Researcher have managed to detect some flavors of neutrinos—ones produced by fusion between two helium atoms—but they haven’t seen the neutrinos produced by the first step of solar nuclear reactions. In that step, one proton (the positively charged subatomic particle in the nucleus of an atom) fuses with another. Neutrinos are a byproduct of that fusion.
An international team of researchers finally detected those proton-proton neutrinos using the Borexino detector housed at the Laboratori Nazionali del Gran Sasso near L’Aquila, Italy. They published their findings Thursday in the journal Nature.
Neutrinos created by the reactions in the heart of the Sun are extremely low energy, so their signature can be masked by cosmic rays and even the low levels of radioactivity in Earth’s soils.

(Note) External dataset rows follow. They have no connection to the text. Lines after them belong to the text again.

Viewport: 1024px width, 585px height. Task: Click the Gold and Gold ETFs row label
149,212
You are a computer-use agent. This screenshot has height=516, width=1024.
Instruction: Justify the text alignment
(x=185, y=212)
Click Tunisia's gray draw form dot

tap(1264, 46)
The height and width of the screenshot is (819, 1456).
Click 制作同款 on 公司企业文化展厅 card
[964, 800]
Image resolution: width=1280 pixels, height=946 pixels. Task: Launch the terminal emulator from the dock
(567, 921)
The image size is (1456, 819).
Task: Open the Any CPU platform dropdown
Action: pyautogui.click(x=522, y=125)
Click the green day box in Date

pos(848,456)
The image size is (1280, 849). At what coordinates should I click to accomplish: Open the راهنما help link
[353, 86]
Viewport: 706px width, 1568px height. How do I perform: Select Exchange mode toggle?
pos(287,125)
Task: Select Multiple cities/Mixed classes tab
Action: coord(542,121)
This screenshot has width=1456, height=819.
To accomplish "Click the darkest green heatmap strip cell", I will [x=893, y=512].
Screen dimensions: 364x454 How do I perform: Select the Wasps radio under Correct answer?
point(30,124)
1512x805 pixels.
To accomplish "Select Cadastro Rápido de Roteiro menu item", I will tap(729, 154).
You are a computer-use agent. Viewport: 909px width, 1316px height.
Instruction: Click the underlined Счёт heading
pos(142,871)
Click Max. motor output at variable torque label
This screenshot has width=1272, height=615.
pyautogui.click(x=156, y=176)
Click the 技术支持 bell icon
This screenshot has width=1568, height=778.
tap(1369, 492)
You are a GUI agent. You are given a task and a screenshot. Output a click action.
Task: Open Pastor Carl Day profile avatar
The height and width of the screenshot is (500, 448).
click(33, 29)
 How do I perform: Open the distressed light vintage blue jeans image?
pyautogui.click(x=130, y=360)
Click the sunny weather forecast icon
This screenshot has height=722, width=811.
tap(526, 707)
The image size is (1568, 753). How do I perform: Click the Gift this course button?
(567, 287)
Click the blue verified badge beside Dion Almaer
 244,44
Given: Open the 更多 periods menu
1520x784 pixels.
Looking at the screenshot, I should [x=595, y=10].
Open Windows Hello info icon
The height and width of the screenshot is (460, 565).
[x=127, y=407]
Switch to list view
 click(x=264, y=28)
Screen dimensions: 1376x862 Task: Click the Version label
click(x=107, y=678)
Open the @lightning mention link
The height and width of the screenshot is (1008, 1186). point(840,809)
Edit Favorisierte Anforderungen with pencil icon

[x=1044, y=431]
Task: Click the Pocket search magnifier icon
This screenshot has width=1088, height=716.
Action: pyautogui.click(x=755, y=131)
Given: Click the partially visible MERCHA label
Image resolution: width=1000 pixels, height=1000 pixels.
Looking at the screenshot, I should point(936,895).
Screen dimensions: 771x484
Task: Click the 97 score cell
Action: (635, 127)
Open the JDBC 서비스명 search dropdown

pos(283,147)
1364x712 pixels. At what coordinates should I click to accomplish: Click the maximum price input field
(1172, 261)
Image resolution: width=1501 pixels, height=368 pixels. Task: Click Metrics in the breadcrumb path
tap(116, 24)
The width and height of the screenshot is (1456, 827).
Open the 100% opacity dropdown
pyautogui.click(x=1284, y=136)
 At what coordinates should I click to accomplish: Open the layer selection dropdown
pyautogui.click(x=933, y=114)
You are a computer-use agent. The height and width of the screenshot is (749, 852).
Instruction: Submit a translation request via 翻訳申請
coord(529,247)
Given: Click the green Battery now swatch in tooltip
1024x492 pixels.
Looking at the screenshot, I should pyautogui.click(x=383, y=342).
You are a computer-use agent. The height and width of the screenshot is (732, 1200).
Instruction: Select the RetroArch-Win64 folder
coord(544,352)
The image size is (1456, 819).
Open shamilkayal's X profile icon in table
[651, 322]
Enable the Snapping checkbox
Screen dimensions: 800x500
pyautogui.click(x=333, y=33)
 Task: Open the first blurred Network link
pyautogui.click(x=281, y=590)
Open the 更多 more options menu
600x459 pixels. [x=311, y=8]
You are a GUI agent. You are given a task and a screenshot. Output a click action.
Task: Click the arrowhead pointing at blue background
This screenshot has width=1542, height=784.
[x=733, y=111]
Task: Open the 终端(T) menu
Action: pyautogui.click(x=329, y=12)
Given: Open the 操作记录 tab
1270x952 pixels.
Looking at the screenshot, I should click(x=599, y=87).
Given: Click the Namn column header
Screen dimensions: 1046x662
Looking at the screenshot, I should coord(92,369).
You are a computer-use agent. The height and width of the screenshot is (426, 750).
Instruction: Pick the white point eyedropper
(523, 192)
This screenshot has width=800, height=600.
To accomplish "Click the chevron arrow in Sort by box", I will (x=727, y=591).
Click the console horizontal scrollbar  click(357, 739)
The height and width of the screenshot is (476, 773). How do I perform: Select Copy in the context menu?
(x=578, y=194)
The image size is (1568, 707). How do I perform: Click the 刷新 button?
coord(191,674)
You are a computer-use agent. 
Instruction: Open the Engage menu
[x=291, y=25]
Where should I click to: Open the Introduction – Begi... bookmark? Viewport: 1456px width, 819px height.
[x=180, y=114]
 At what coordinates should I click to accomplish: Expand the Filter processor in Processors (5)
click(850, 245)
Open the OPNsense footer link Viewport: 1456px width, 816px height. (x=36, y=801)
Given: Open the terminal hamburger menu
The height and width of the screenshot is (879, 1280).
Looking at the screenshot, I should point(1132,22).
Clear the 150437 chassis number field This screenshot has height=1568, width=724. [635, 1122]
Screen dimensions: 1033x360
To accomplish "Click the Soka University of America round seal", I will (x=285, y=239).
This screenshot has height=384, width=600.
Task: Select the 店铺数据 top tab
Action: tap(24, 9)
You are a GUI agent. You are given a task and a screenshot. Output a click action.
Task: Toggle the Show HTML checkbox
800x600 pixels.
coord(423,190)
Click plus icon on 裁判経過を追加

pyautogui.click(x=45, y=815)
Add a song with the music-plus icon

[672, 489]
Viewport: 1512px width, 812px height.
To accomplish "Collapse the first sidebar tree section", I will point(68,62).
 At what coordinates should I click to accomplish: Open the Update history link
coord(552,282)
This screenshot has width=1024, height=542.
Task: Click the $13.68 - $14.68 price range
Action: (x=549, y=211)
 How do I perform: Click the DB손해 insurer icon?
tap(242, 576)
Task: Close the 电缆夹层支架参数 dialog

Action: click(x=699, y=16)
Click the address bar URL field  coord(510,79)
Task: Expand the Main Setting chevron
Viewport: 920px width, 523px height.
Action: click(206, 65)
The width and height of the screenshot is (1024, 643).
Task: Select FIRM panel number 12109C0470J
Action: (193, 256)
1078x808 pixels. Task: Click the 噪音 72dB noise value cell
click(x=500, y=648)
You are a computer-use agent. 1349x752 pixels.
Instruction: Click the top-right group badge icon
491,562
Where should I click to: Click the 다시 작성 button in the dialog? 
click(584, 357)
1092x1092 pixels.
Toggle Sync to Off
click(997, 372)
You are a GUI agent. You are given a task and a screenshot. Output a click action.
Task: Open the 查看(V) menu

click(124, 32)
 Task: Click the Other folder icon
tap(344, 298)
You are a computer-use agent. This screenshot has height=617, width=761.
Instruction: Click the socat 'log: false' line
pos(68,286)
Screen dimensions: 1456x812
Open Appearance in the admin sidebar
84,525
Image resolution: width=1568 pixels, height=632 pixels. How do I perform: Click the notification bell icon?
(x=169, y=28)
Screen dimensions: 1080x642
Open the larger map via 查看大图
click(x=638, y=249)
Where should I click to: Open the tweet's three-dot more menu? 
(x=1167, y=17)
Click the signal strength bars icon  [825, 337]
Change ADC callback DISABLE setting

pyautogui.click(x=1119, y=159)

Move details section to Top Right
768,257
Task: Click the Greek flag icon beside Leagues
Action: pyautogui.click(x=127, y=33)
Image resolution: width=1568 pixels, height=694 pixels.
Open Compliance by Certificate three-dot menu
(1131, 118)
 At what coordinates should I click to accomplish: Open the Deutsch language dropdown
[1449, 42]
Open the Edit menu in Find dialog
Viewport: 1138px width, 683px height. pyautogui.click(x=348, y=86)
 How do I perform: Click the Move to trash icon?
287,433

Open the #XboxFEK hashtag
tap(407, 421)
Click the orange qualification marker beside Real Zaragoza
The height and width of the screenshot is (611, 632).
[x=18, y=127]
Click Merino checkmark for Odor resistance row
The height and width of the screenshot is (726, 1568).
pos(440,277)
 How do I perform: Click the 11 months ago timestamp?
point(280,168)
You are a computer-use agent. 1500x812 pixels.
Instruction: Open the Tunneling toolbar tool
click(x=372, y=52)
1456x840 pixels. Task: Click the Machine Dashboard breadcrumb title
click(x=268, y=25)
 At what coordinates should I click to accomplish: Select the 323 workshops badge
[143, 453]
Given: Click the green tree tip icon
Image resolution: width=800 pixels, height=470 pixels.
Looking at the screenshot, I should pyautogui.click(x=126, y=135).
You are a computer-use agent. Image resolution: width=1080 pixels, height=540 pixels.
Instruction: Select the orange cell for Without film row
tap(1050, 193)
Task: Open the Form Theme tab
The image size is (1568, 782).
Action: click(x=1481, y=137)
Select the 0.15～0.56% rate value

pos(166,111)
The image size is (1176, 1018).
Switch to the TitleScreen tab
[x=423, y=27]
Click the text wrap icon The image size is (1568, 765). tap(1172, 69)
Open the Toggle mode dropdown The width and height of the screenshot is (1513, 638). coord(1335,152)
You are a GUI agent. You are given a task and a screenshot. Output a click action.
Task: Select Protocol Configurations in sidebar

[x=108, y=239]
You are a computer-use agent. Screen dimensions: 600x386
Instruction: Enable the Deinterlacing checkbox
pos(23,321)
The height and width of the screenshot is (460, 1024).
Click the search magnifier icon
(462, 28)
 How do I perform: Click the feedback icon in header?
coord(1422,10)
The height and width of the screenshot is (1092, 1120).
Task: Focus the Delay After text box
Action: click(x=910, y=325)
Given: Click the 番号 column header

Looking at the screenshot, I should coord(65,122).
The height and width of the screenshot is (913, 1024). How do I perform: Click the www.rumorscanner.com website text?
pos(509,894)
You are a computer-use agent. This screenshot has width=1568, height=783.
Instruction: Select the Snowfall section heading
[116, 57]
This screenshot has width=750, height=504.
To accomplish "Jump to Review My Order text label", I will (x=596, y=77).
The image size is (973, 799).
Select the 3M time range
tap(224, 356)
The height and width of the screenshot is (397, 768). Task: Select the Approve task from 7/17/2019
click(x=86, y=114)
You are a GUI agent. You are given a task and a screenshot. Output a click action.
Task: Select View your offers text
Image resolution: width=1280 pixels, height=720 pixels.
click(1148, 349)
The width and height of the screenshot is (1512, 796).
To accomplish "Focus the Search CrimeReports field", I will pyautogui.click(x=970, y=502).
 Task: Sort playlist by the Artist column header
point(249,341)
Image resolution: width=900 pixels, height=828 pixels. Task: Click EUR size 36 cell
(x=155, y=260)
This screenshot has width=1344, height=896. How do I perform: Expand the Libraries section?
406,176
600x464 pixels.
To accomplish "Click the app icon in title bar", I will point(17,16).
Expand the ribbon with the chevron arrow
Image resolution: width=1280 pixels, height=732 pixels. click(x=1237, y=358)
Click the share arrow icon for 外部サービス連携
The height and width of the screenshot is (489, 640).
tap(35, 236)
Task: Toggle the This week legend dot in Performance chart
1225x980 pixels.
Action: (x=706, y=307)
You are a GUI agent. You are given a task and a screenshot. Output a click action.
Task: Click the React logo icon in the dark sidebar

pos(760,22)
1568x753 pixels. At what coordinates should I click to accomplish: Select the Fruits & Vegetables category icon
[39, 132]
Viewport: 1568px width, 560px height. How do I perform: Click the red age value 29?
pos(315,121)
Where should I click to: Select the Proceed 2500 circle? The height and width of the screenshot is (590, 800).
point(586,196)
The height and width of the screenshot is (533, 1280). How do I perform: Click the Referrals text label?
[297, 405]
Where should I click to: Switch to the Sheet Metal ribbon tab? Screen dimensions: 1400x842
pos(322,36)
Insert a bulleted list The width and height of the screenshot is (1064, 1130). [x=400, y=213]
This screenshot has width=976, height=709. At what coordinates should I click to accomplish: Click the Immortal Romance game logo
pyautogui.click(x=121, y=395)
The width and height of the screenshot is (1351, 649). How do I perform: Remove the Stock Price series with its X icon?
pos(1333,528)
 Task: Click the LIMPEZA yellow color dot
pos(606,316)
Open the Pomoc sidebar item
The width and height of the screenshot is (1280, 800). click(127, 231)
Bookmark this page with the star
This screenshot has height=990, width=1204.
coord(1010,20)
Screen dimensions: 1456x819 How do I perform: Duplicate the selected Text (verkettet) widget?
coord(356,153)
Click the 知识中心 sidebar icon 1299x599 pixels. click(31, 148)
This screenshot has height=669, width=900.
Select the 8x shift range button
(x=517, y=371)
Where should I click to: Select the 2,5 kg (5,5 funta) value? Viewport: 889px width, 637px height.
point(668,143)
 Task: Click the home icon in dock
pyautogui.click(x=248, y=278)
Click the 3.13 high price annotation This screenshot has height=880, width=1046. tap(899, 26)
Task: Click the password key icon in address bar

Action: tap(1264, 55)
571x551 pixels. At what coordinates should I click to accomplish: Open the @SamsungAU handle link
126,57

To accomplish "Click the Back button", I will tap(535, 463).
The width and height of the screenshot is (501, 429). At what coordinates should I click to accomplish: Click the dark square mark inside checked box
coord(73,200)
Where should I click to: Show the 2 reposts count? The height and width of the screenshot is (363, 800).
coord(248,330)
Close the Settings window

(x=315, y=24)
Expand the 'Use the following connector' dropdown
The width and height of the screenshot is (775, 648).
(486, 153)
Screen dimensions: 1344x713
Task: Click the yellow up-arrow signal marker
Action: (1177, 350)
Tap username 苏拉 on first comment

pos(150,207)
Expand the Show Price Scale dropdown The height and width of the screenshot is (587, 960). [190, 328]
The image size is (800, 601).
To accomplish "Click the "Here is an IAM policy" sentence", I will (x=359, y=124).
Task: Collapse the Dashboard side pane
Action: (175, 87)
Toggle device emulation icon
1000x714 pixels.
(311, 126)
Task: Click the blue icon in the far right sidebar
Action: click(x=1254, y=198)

Borexino is nearly a mile (1.4 kilometers) under rock in an attempt to shield the detector from anything other than neutrinos.
The finding is the most direct evidence supporting researchers’ ideas about how the Sun is powered. The next step is to look even closer at these ghostly particles for any unexpected qualities that may reveal new physics.
That will require further purifying the liquid at the core of the Borexino detector. That liquid, "already is by far the cleanest mass of liquid that we know of," says Andrea Pocar, a physicist at the University of Massachusetts at Amherst and one of the researchers involved in the new work, in an article from The Christian Science Monitor. "It's a really challenging task."